Als Studierende der Universität Konstanz 2015 das Green Office gründeten, waren sie damit die Ersten an einer deutschen Hochschule. Vorbild war die weltweit erste Einrichtung an der Universität im niederländischen Maastricht. Das Green Office (GO) der Universität Konstanz versteht sich als Lobbyeinrichtung für eine Kultur der Nachhaltigkeit, deren sechs studentische Mitglieder sich als Ansprechpersonen, Informationsvermittelnde, Weiterbildungslehrkräfte und Netzwerkbetreibende verstehen. Als Teil des internationalen Green Office Movement haben sich die Studierenden eine „Kultur der Nachhaltigkeit in Wissenschaft, Verwaltung und Lebenswelt der Universität“ zum Thema gemacht.

Alle zwei Jahre gibt das GO einen Nachhaltigkeitsbericht heraus, seit 2017 wird einmal im Jahr eine Projektwoche Nachhaltigkeit organisiert, die in diesem Jahr vom 1. Juni bis zum 5. Juni 2020 digital stattfindet. Der Titel lautet: „36 Grad und es wird noch heißer". Die Themen sind unter anderem Energie, Digitalisierung, Ernährung und Konsum. In der Lehre bietet das Green Office das Nachhaltigkeitszertifikat „QualiN“ für Studierende an (siehe auch das Interview mit Luisa Hoffmann). Noch im ersten Jahr seines Bestehens wird das Lehrangebot im Jahr 2017 vom „campusWELTbewerb“ ausgezeichnet.

Im gleichen Jahr wurde dem GO der Preis des Universitätsrates der Universität Konstanz mit einem Preisgeld von 10.000 Euro zugesprochen. Das Green Office unterhält den Blog KonConscious zu Nachhaltigkeitsthemen an der Universität Konstanz und seit Sommersemester 2016 schreibt es gemeinsam mit dem Nachhaltigkeitsreferat der Studierendenvertretung und dem International Office der Universität Konstanz ein Reisestipendium aus.

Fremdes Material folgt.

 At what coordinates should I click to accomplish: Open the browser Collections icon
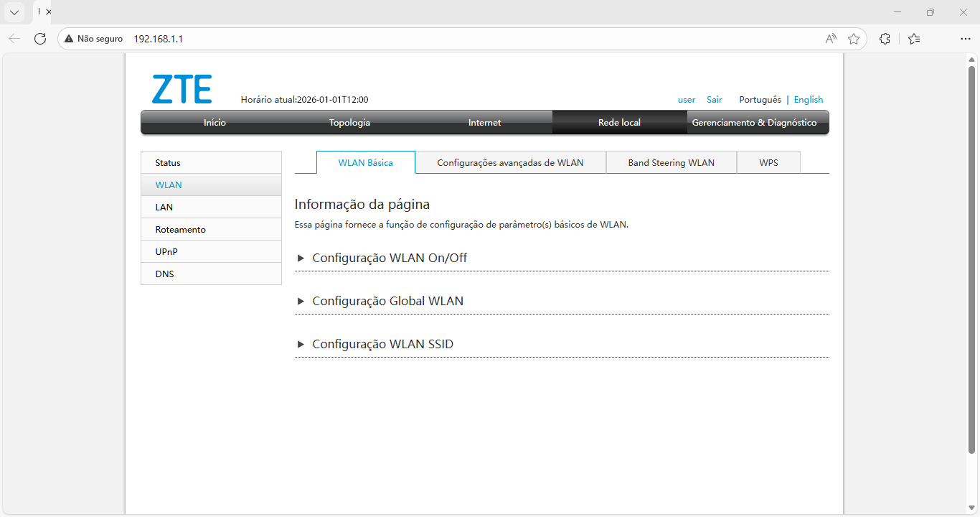(914, 39)
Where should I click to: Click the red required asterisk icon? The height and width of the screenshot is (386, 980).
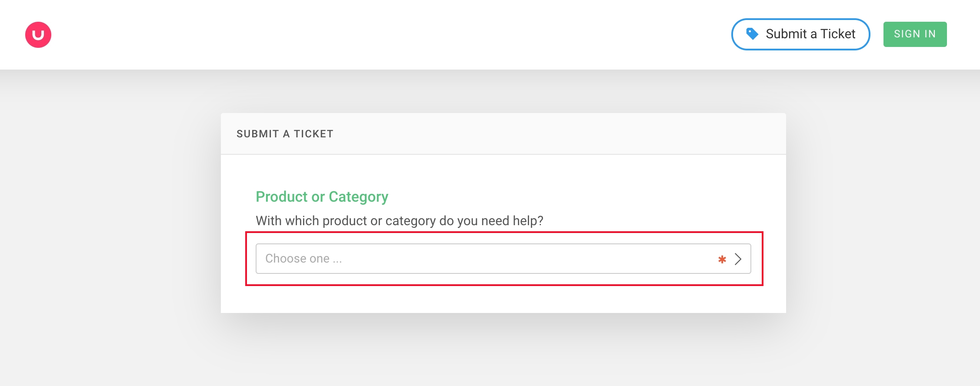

Nachhaltigkeit definiert des Green Office übrigens so:
„Unser Nachhaltigkeitsverständnis leitet sich aus dem „Vorrangmodell der Nachhaltigkeit“ ab. Dabei umgibt die ökologische Nachhaltigkeit die soziale Nachhaltigkeit und diese wiederum die ökonomische. Auch wir stellen die ökologische Nachhaltigkeit in den Vordergrund, da wir davon ausgehen, dass sie der Nährboden und die Voraussetzung für soziale und ökonomische Nachhaltigkeit ist. Die drei Nachhaltigkeitsbereiche sind eng miteinander verknüpft und bedingen sich gegenseitig."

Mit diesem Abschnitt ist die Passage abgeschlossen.